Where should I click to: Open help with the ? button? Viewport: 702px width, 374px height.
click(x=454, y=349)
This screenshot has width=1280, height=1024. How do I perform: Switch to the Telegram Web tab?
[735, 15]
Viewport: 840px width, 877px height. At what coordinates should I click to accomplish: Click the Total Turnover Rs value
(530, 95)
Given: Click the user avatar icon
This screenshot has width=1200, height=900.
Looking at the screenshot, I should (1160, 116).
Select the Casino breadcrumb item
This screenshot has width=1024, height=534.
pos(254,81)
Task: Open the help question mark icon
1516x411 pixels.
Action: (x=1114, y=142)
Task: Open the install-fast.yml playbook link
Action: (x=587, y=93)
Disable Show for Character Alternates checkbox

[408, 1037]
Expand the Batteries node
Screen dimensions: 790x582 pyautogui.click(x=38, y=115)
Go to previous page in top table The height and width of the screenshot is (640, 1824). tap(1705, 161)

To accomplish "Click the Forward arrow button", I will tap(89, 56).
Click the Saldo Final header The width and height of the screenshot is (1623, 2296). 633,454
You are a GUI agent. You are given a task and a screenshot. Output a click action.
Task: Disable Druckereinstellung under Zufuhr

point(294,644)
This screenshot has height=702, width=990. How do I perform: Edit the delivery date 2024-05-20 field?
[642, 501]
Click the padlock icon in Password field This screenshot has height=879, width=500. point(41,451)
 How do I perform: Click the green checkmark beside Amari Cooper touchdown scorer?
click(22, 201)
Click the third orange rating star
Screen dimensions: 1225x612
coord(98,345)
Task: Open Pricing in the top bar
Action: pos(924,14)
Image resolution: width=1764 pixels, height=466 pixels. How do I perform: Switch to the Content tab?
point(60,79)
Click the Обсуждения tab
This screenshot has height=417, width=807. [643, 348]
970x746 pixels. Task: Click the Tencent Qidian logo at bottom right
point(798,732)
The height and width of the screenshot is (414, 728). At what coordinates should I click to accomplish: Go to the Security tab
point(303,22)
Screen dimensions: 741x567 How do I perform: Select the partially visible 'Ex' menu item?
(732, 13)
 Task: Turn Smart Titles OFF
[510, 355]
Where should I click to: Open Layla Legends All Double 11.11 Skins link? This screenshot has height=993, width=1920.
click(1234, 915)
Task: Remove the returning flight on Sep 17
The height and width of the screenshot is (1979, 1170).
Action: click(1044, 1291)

● ● ● ● ● ● ●

The response must consist of all the data, reproduced without alteration.

▸ Response area:
Where should I click to: Open help with the ? button? Viewport: 702px width, 374px height.
click(x=454, y=349)
This screenshot has width=1280, height=1024. How do I perform: Switch to the Telegram Web tab?
[735, 15]
Viewport: 840px width, 877px height. At what coordinates should I click to accomplish: Click the Total Turnover Rs value
(530, 95)
Given: Click the user avatar icon
This screenshot has width=1200, height=900.
Looking at the screenshot, I should (1160, 116).
Select the Casino breadcrumb item
This screenshot has width=1024, height=534.
pos(254,81)
Task: Open the help question mark icon
1516x411 pixels.
Action: (x=1114, y=142)
Task: Open the install-fast.yml playbook link
Action: (x=587, y=93)
Disable Show for Character Alternates checkbox

[408, 1037]
Expand the Batteries node
Screen dimensions: 790x582 pyautogui.click(x=38, y=115)
Go to previous page in top table The height and width of the screenshot is (640, 1824). tap(1705, 161)

To accomplish "Click the Forward arrow button", I will tap(89, 56).
Click the Saldo Final header The width and height of the screenshot is (1623, 2296). 633,454
You are a GUI agent. You are given a task and a screenshot. Output a click action.
Task: Disable Druckereinstellung under Zufuhr

point(294,644)
This screenshot has height=702, width=990. How do I perform: Edit the delivery date 2024-05-20 field?
[642, 501]
Click the padlock icon in Password field This screenshot has height=879, width=500. point(41,451)
 How do I perform: Click the green checkmark beside Amari Cooper touchdown scorer?
click(22, 201)
Click the third orange rating star
Screen dimensions: 1225x612
coord(98,345)
Task: Open Pricing in the top bar
Action: pos(924,14)
Image resolution: width=1764 pixels, height=466 pixels. How do I perform: Switch to the Content tab?
point(60,79)
Click the Обсуждения tab
This screenshot has height=417, width=807. [643, 348]
970x746 pixels. Task: Click the Tencent Qidian logo at bottom right
point(798,732)
The height and width of the screenshot is (414, 728). At what coordinates should I click to accomplish: Go to the Security tab
point(303,22)
Screen dimensions: 741x567 How do I perform: Select the partially visible 'Ex' menu item?
(732, 13)
 Task: Turn Smart Titles OFF
[510, 355]
Where should I click to: Open Layla Legends All Double 11.11 Skins link? This screenshot has height=993, width=1920.
click(1234, 915)
Task: Remove the returning flight on Sep 17
The height and width of the screenshot is (1979, 1170).
Action: click(1044, 1291)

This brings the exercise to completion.